The package chron neatly illustrates the different roles of Imports, Suggests and Enhances:

  • chron Imports the base packages graphics and stats. This means that chron internally makes use of graphics and stats and will always load these packages.

  • chron Suggests the packages scales and ggplot2. This means that chron uses some functions from these packages in examples or in its vignettes. However, these functions are not necessary to use chron

  • chron Enhances the package zoo, meaning that it adds something to zoo packages. These enhancements are made available to you if you have zoo installed.

A worked example using the package chron

The function pkgDep() exposes not only these dependencies, but also all recursive dependencies. In other words, it answers the question which packages need to be installed to satisfy all dependencies of dependencies.

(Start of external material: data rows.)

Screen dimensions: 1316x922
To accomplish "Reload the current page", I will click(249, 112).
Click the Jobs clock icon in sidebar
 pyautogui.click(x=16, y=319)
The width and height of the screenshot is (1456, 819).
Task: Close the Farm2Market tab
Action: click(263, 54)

This means that the algorithm is as follows:

  • First retrieve a list of Suggests and Enhances, using a non-recursive dependency search
  • Next, perform a recursive search for all Imports, Depends and LinkingTo

The resulting list of packages should then contain the complete list necessary to satisfy all dependencies. In code:

tags <- "chron"
pkgDep(tags, availPkgs = cranJuly2014)
##  [1] "chron"        "RColorBrewer" "dichromat"    "munsell"      "plyr"        
##  [6] "labeling"     "colorspace"   "Rcpp"         "digest"       "gtable"      
## [11] "reshape2"     "scales"       "proto"        "MASS"         "stringr"     
## [16] "ggplot2"

To create an igraph plot of the dependencies, use the function makeDepGraph() and plot the results:

dg <- makeDepGraph(tags, enhances = TRUE, availPkgs = cranJuly2014)
set.seed(1)
plot(dg, legendPosition = c(-1, 1), vertex.size = 20)

Note how the dependencies expand to zoo (enhanced), scales and ggplot (suggested) and then recursively from there to get all the Imports and LinkingTo dependencies.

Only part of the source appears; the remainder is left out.